Soccer, due to its flowing and low scoring nature, has always been a challenge to produce viable data and statistics on compared to other large professional sports. Current publicly available data barely scratches the surface of what happens at a soccer match and in many cases adds very little insight or understanding to what happen in a match beyond what can be observed with the naked in. For some time now advanced analytics programs like Liverpool’s have been looking into data that is not shared with fans that allows them better ways to assess players and understand matches. Now some of the kind of data is about to become more widely available.
The problem with most of the data fans get access to is described by the talented group at FiveThirtyEight quite elegantly:
Imagine you’re at a soccer game, and just as the opening whistle blows, the power cuts out. The stadium goes black. Eventually someone rigs up a single spotlight and the game goes on, but the light can only follow the ball. You can see who’s making a pass or a tackle, but as for what the other 21 players are up to, you’re in the dark.
That’s basically what most soccer data looks like: clear information about what’s happening on the ball and a total blank everywhere else. For such a big, messy sport, that can be a problem. No less an authority than Johan Cruyff once said the test of a good player is: “What do you do during those 87 minutes when you don’t have the ball?”

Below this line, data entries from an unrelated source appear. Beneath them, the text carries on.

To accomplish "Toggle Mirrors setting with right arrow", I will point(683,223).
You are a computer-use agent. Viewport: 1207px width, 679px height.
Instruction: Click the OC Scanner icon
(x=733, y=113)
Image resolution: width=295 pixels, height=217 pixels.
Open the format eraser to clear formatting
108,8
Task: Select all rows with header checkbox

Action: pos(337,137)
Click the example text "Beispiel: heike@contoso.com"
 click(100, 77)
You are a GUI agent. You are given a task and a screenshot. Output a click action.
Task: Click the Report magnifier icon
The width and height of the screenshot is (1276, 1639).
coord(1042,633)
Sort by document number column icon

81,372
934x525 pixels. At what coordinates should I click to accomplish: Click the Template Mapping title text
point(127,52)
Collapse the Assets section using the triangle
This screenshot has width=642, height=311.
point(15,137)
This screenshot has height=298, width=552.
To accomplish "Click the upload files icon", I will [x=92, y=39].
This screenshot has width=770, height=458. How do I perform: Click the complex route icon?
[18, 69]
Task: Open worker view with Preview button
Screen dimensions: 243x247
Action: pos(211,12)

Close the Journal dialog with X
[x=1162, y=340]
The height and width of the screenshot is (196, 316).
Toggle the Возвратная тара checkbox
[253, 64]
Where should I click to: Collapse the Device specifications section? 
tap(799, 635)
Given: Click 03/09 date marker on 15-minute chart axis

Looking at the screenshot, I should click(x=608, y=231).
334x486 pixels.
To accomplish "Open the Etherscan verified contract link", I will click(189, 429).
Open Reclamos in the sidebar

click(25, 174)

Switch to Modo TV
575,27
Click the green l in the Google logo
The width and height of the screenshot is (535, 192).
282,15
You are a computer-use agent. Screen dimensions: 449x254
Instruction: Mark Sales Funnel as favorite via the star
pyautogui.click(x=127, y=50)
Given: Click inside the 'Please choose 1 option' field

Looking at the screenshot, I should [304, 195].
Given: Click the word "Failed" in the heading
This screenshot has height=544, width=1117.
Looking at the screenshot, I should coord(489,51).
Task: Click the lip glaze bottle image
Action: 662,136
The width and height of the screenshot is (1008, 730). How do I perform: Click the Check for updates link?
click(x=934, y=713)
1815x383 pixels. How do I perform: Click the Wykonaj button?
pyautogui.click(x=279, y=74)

The folks at StatsBomb who have already used their freeze frame data to give us enhanced expected goals numbers based on the position of other players when the shot is taken are looking to push the field even further ahead. On Wednesday they released their much anticipated StatsBomb 360 program which includes the freeze frame position of every player at every event, not just shots. This has the potential to greatly enhance our ability to analyze and understand the game.
The system promises to deliver:
StatsBomb 360 is contextual event data. What that means is that we are now collecting a freeze-frame showing all players on camera for every event we collect - approximately 3300 events per match.
360 is also going to allow us to uncover a host of new information about the game that was either difficult to see or completely hidden in basic event data. We will now be able to deliver things like:
Ball receipts in space
Distance to all defenders in the frame
Defensive Island Events (DIEs) — a new event looking at when teams leave/create 1v1s with defenders by themselves, far from defensive help
Defensive shape around every event
This is finally going to allow coaches, analysts and fans the chance to dig far deeper into what is going on on the pitch and bring real insights into the game.
Even top professionals in the field are excited, with David Pleuler, head of soccer analytics for Toronto FC explaining some of the value, “You can essentially say, ‘Hey, I think this passing lane was open, and this player decided to do this instead. So for the first time, you can make a real, solid guess at player decision-making.”
Javier Fernández, the head of sports analytics for FC Barcelona (who apparently due to budget concerns is now working with a slide rule and abacus) also sees the great potential in this new data. In February, when the program was previewed he tweeted, “The StatsBomb 360 data idea is for sure a remarkable step forward in soccer analytics,” also indicating, “I’m convinced that this will make high-quality analytics more accessible (and way better datasets!).”
With any luck this is going to give publicly available soccer statistics the kick in the ass it needs to bring those tools up to a level that is useful to the knowledgeable fan.